------ Extracted records

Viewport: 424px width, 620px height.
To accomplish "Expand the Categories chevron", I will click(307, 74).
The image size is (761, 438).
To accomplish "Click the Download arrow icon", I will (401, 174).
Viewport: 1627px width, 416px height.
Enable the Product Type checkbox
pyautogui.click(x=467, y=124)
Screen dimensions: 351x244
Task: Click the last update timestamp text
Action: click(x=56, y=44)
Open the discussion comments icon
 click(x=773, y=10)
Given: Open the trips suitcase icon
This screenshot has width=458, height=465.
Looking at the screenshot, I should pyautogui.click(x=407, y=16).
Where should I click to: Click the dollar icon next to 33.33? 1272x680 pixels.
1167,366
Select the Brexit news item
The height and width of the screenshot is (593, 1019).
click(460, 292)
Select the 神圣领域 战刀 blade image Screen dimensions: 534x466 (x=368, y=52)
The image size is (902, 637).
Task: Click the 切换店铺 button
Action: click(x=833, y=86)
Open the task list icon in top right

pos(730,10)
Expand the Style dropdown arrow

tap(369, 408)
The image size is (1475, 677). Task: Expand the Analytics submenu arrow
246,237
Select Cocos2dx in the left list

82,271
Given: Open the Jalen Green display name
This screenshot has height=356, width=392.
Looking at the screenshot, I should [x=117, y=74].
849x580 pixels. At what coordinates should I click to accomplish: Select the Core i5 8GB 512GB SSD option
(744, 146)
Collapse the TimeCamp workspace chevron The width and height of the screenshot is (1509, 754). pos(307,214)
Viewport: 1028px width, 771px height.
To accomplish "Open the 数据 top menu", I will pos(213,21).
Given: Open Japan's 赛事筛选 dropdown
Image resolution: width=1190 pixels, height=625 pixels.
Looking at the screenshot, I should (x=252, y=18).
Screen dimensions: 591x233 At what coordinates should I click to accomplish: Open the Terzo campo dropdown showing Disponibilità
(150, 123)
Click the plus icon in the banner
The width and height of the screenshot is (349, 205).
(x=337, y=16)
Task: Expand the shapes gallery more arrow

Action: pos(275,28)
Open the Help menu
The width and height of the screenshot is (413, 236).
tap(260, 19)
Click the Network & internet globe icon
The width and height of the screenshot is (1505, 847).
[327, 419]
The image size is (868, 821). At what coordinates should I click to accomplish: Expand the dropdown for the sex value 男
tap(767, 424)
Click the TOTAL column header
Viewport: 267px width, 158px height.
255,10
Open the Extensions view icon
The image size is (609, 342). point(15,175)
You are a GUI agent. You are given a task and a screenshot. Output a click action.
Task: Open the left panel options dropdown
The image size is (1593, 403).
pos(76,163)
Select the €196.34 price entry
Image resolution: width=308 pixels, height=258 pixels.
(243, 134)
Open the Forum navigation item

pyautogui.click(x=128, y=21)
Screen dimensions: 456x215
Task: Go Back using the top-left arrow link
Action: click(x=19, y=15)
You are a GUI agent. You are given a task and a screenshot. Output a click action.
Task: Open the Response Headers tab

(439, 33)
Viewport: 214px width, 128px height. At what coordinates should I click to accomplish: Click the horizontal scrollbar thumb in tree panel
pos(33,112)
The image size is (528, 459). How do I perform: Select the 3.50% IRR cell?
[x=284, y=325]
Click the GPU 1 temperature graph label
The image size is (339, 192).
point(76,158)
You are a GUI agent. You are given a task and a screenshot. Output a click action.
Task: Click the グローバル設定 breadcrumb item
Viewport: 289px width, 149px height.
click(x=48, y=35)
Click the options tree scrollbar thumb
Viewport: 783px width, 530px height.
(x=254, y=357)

------------

*What is expected*. Your reply must consist of one number, the count of lines in the entries that hold "chevron".

*Answer for this exercise*. 2